> _Exercise requirements_
From the first line of the data below through the line bearing "Click the crossed-out user icon beside 执行标准松懈", reproduce each line exactly; do not include pictures.

[Provided data]

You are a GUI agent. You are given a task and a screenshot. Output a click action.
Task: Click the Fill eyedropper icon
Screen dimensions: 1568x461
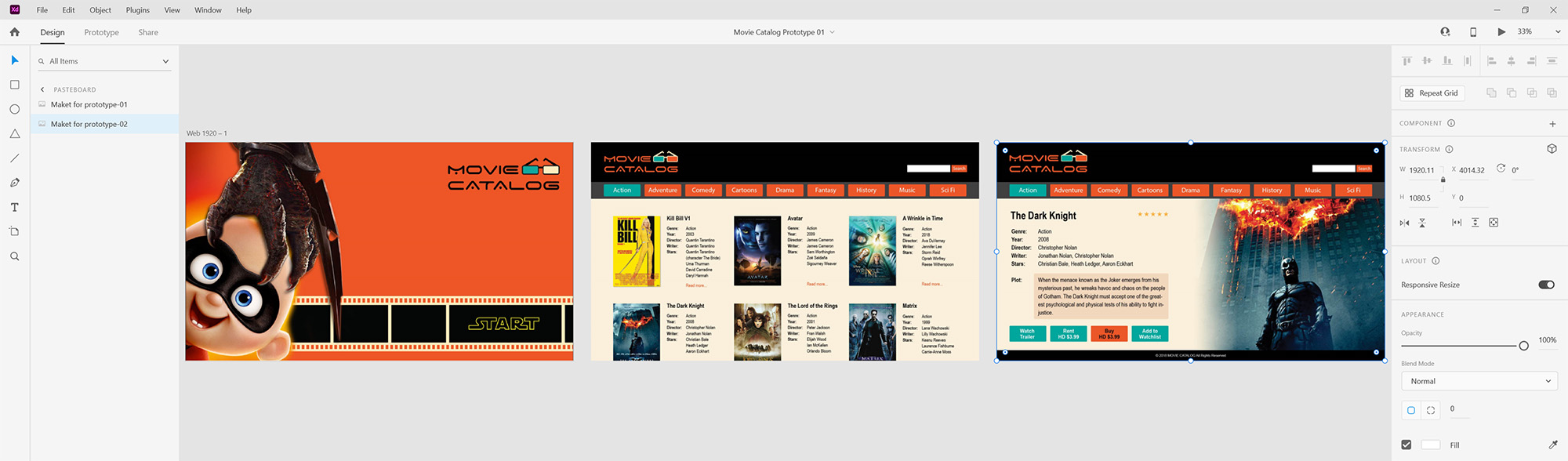pyautogui.click(x=1552, y=445)
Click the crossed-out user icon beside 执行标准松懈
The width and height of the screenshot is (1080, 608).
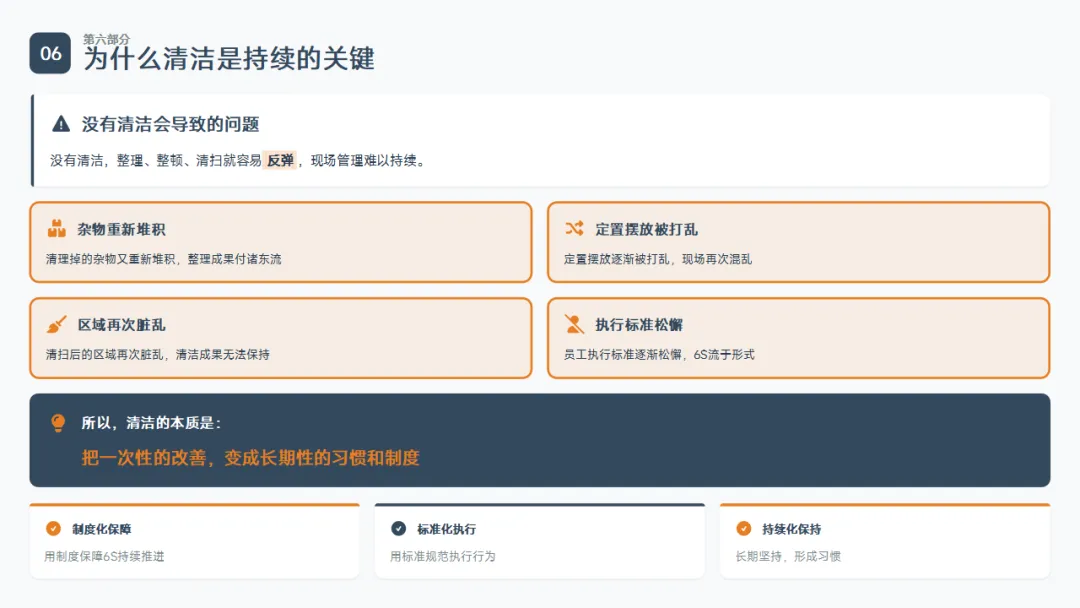click(574, 325)
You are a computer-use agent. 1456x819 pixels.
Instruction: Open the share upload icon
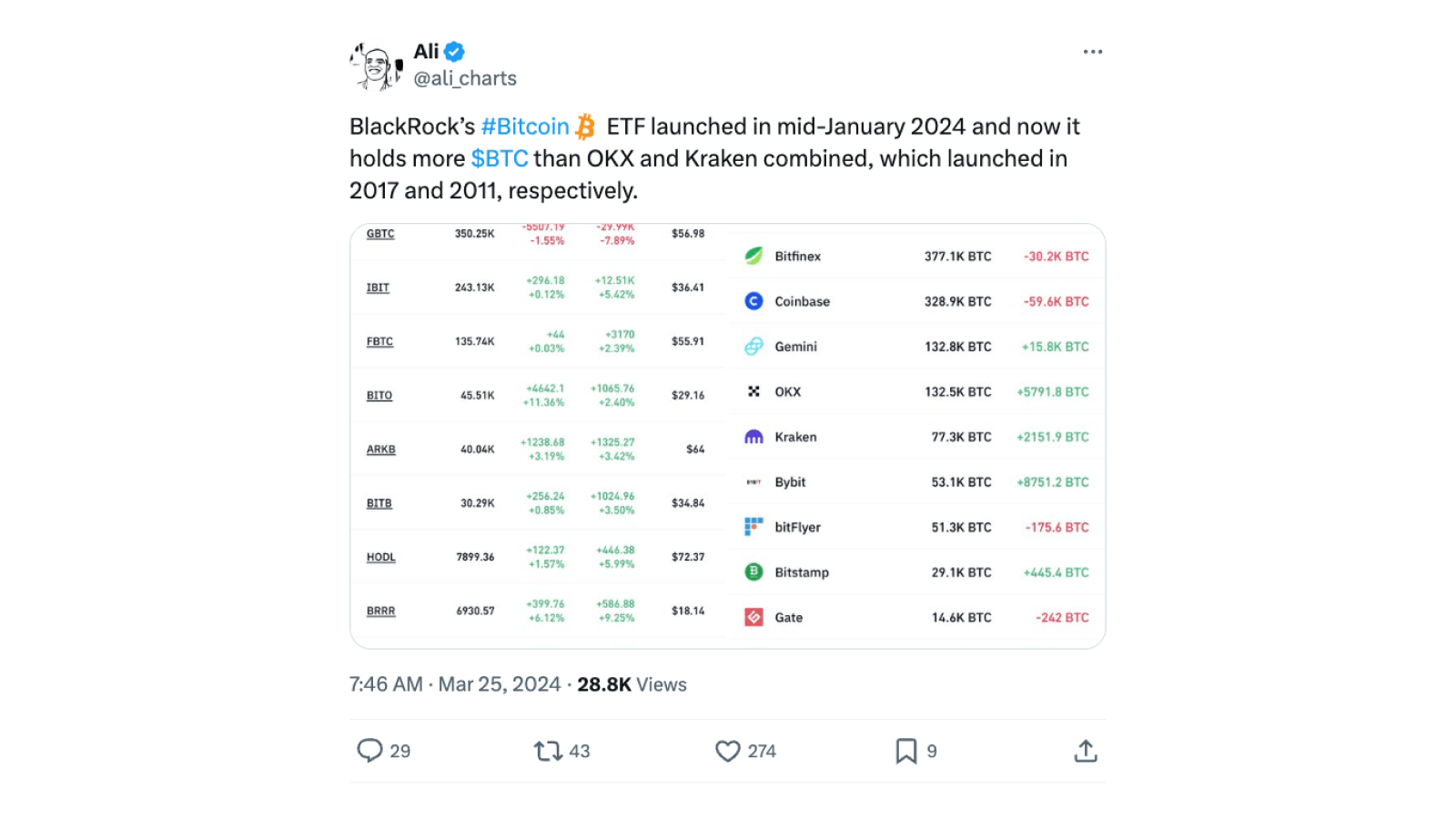tap(1085, 751)
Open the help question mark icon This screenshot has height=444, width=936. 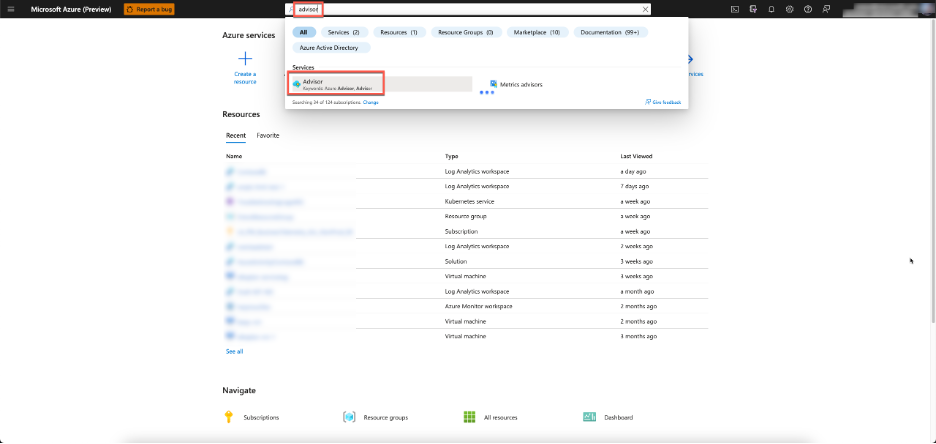point(808,9)
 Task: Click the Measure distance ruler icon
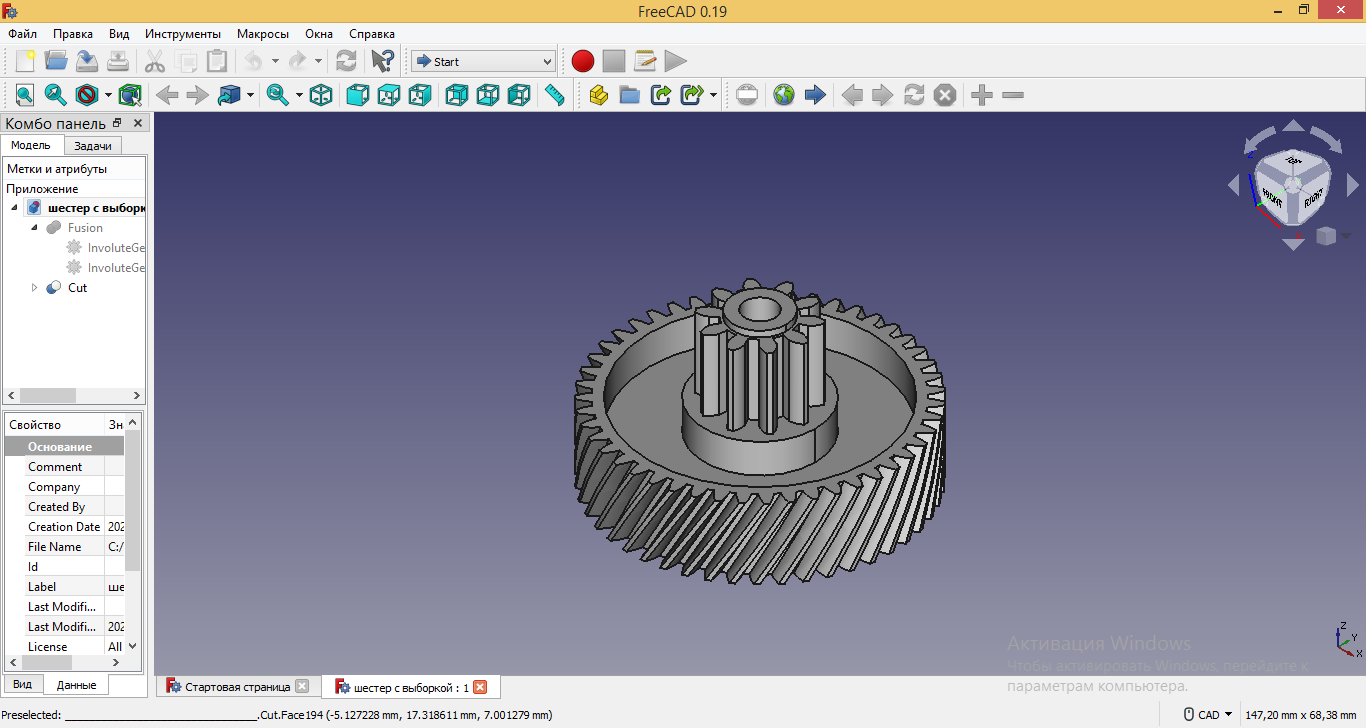tap(554, 95)
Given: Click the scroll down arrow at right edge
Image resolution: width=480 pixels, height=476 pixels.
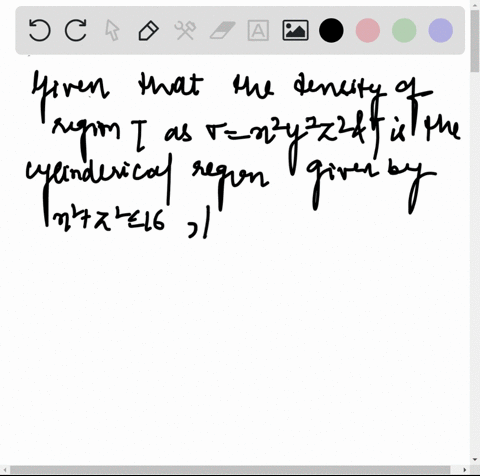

[/Provided data]

> _Your response_
You are a GUI agent. You are given a task and a screenshot. Output a click action.
Task: Click the Fill eyedropper icon
Screen dimensions: 1568x461
pyautogui.click(x=1552, y=445)
Click the crossed-out user icon beside 执行标准松懈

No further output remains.